## What is needed
Exclude the pictures, then copy word for word the lines running from the beginning of the records through the line with "1013x800 pixels.".

## Data records
----------
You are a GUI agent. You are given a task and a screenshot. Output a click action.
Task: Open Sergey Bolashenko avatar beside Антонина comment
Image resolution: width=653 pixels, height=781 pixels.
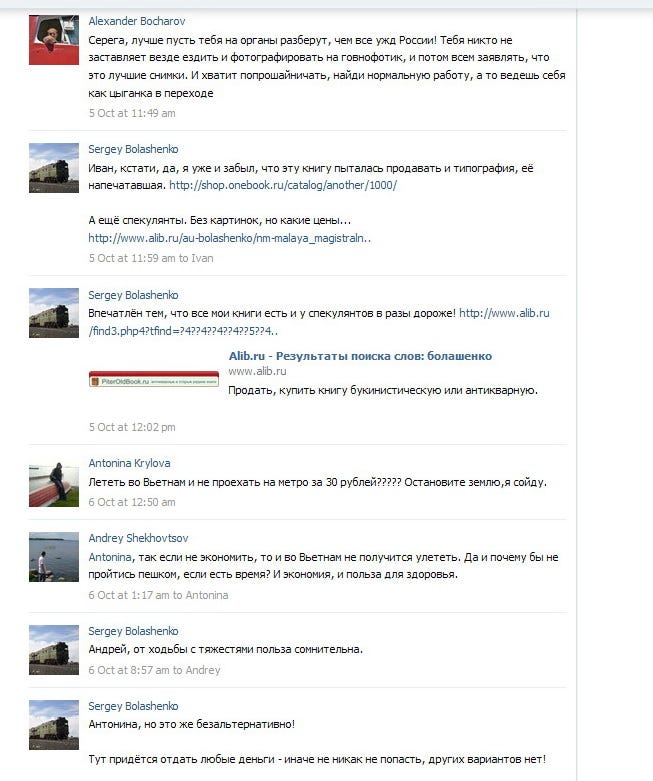54,725
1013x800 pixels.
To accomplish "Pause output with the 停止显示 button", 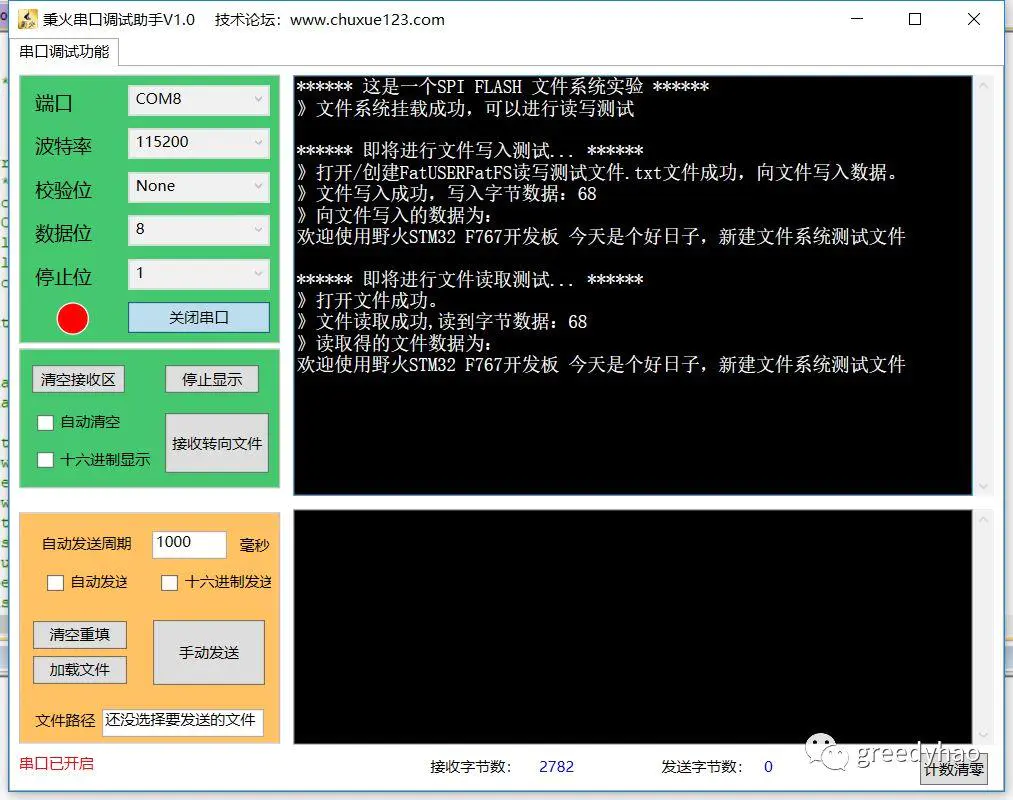I will point(211,379).
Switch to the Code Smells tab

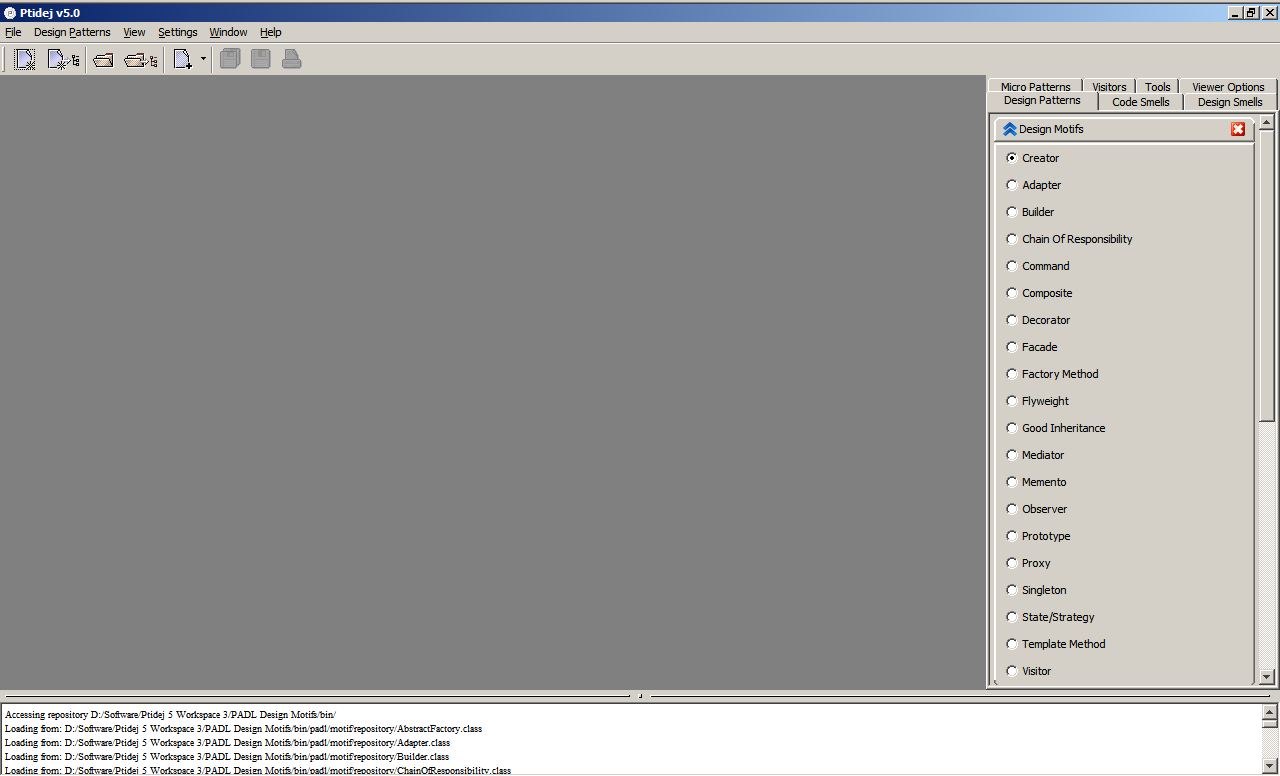[x=1140, y=101]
----------
## Task response
You are a GUI agent. You are given a task and a screenshot. Output a click action.
Task: Open Sergey Bolashenko avatar beside Антонина comment
Image resolution: width=653 pixels, height=781 pixels.
54,725
1013x800 pixels.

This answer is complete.